** Begin Document extract **

Ability to shop for the best lines and different sports offerings
Contrary to popular belief there are still a lot of online sportsbooks that take U.S. action and many bettors have accounts at several of them and shop for the best lines. One only need go to Don Best or Vegas Insider to see how many U.S. facing web sites have lines up on games and the lines do fluctuate between sportsbooks. And for professional sports bettors it’s all about the lines.
People like Billy Walters became successful because his company had a line in mind that made money and if they didn’t get that line they would pass on the games. Las Vegas used to be the place to play for professionals, but as the lines tightened, as the vig increased and as the limits declined a lot of professionals started looking offshore because there was no money to be made in Vegas. And for sure if Vegas had uncompetitive lines, certainly smaller sportsbooks in New Jersey, Michigan and Pennsylvania will be worse. This is especially true if the sports leagues get their 1% integrity fee and/or if the licensing fees and taxes on sports bets are too high. Sportsbooks will have to account for the extra costs somehow and the only real place to do so is by adjusting the lines they set. So, it wouldn’t be surprising to see 30 cent baseball or football lines with land-based sportsbooks, which could be hard to justify if the bettor can get 20 cents or less offshore. Moreover, while there are dozens of sportsbooks to choose from offshore, it’s hard to see any state that will have more than two or three operators, which cuts down on the options to shop for lines.

** End Document extract **

Task instructions:
1) Retype the part of the sports betting text starting with "Ability to shop" and going on through "about the lines.".
2) Using the sports betting text, decide whether each statement agrees with it. Answer yes or no and quote the deciding words. (a) Professionals looked offshore because Vegas offered no money to be made. (b) Most states are expected to have more than five operators. (c) Billy Walters's company still bet on games when it didn't get its line.
The entries after this text aren't needed for anything here.

** Begin Provided material **

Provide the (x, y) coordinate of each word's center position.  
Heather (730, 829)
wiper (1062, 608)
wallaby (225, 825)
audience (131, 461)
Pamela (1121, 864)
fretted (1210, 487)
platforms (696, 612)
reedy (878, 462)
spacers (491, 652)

** End Provided material **
** Begin Provided material **

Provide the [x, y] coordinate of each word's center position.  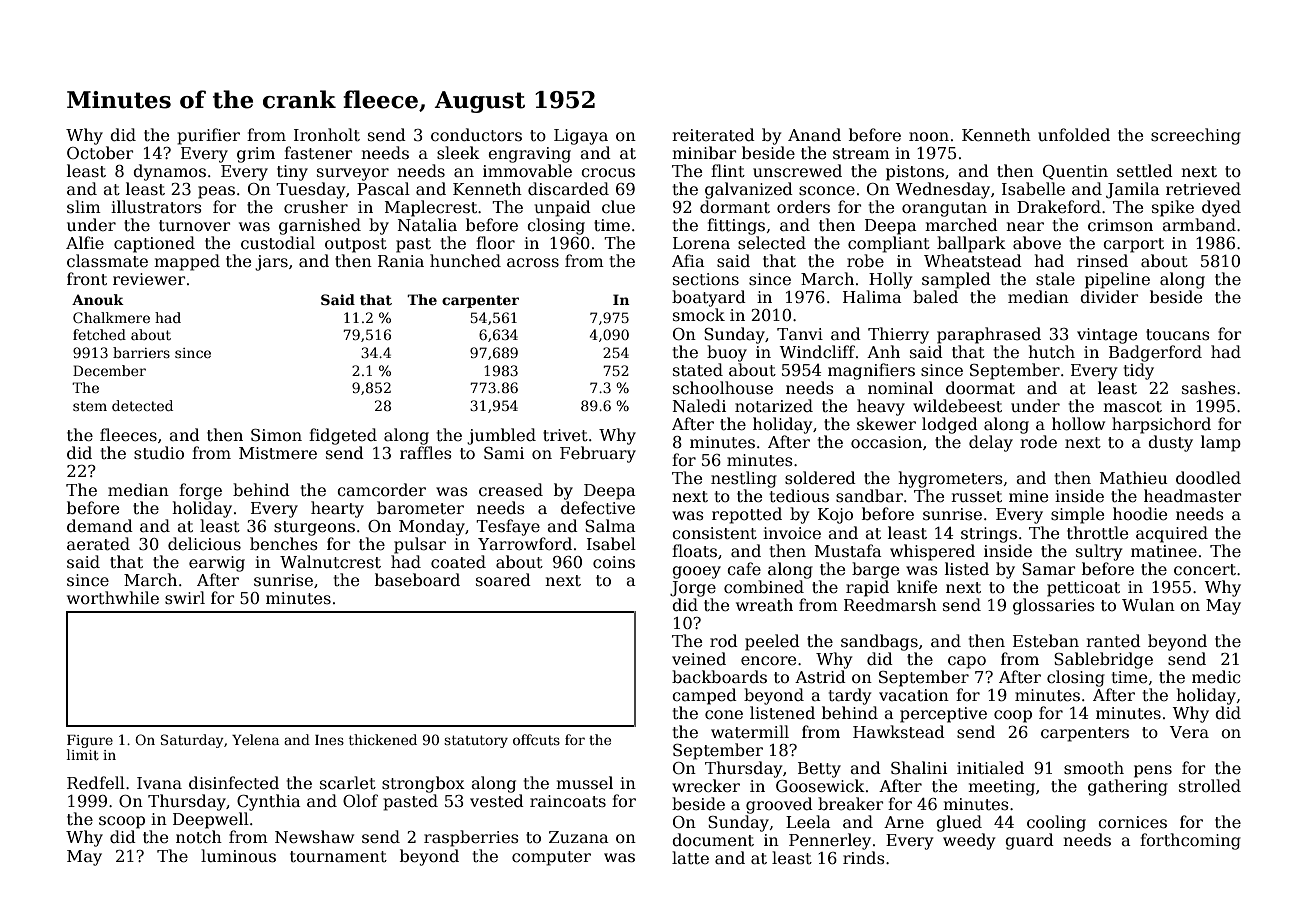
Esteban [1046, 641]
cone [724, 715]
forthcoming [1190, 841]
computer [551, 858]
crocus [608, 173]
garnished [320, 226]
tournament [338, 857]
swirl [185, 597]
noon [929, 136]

** End Provided material **

Outputs by task:
1)
Ability to shop for the best lines and different sports offerings
Contrary to popular belief there are still a lot of online sportsbooks that take U.S. action and many bettors have accounts at several of them and shop for the best lines. One only need go to Don Best or Vegas Insider to see how many U.S. facing web sites have lines up on games and the lines do fluctuate between sportsbooks. And for professional sports bettors it’s all about the lines.

2)
(a) Yes: "a lot of professionals started looking offshore because there was no money to be made in Vegas"
(b) No: "it’s hard to see any state that will have more than two or three operators"
(c) No: "if they didn’t get that line they would pass on the games"